Despite original intent, the FoFA legislation is less about providing Australians with financial advice and more about flogging financial products. To illustrate, think about toll roads for a moment…

Consider the major financial services suppliers (i.e. Westpac, AMP, National Australia Bank, Industry Funds, ANZ, CBA, Macquarie et al) as toll road suppliers (Macquarie already understands the similarities!). 
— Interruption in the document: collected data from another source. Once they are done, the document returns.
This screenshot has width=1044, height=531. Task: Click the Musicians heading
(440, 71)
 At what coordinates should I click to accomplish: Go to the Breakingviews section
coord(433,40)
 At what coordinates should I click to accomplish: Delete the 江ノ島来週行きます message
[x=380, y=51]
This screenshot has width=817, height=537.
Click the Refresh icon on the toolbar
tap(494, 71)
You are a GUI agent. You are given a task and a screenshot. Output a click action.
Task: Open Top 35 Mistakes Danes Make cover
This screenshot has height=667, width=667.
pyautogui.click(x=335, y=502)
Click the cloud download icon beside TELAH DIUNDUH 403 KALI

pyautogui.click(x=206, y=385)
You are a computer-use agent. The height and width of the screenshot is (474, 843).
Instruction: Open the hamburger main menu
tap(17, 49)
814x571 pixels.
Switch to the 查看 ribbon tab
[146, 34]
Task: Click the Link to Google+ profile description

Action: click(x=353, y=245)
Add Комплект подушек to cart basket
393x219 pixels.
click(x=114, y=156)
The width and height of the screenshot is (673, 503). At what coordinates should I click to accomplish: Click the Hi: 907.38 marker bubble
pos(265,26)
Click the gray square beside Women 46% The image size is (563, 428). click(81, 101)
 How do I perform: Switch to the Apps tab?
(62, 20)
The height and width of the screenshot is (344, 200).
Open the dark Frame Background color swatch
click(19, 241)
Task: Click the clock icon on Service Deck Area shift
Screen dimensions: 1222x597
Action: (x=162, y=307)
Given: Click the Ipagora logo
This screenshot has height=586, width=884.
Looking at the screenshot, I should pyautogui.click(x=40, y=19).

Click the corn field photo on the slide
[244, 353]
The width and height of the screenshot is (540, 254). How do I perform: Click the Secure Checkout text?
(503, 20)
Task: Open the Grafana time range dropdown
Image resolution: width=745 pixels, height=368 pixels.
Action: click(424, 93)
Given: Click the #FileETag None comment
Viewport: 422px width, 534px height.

Using this analogy, the majority of Australians with money in their superannuation, investment funds or bank accounts are knowingly, or potentially unknowingly,  using the ‘toll roads’ from these financial providers every day. These ‘roads’ have many descriptions including wrap accounts, separately managed accounts, investment platforms, loans, leases, individually managed accounts, master funds among other descriptions. Essentially any financial product which takes an on-going ‘clip’ from balance of monies could be compared to the continual ‘beep’ we hear when we ride on the real tollways.

Continuing the analogy, consider AMP.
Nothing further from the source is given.